Fotolia uses credits as a form of purchase and each credit costs approximately $1. Of course, buying more credit at any given time and you’ll automatically entitle for a discount.

7. 123RF

123RF is a popular source to find for royalty free photos. The advantages using 123RF is the different plans to fit your requirements and budget.

For example, you can opt for monthly subscription or on demand purchase (purchase only when you need the photos).

If you are looking for a source to purchase large quantities of photos, you can reach out to their support team for a specific quote.

8. Unsplash

Unsplash is my newest go-to site when I need to find some awesome royalty free photos.

And guess what? It’s completely free!

You can do whatever you want with these photos and no credits needed to be given (however, it is always a good practise to provide credits).

Since this is free photo source, there would be 10 images once every 10 days.
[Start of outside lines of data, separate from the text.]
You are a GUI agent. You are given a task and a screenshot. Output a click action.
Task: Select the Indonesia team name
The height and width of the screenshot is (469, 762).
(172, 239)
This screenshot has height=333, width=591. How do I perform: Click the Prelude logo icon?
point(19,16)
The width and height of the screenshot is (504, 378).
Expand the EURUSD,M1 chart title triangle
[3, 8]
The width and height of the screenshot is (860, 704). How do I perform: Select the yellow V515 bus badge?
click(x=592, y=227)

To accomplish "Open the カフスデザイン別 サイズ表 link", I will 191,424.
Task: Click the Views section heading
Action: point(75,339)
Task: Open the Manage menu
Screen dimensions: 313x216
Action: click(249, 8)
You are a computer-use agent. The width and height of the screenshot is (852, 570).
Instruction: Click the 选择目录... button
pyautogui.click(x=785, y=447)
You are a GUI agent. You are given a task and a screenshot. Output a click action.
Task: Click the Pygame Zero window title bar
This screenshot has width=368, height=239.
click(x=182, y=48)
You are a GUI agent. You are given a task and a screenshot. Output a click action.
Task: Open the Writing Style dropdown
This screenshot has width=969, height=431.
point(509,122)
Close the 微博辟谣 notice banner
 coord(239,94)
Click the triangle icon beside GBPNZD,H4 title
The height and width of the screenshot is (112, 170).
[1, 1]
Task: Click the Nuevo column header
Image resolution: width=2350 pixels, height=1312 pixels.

Download, save and use them in anyway you want … without burning a hole in your wallet.

9. Gratisography

Another excellent source to find royalty free stock photos … and doesn’t cost you a dime.

For me, Gratisography is slightly different from Unsplash as each of the images are more vibrant in colour, having the ‘fun’ effect and have better graphical effects.

Grastisography doesn’t have a schedule for releasing photos and therefore, new photos will be uploaded after getting approval from the moderators.

10. MorgueFile

Morguefile offers free high definition photos

Last but not least and if you still can’t find the right stock photos, head over to MorgueFile.

MorgueFile is a source that provides royalty free photos at no cost to you.

MorgueFile is slightly more professional outlook and excellent if you are looking for photos for projects or business usage.

At the moment, it has over 370,000 stock images that you can choose from (and downl0ad).
Which is your favorite source to download royalty free photos?

As a recap, using the right stock photos could easily produce better image effects and at times, it can boost more readership and traffic as well to your website.

Do you have any particular source when it comes to finding royalty free stock photos?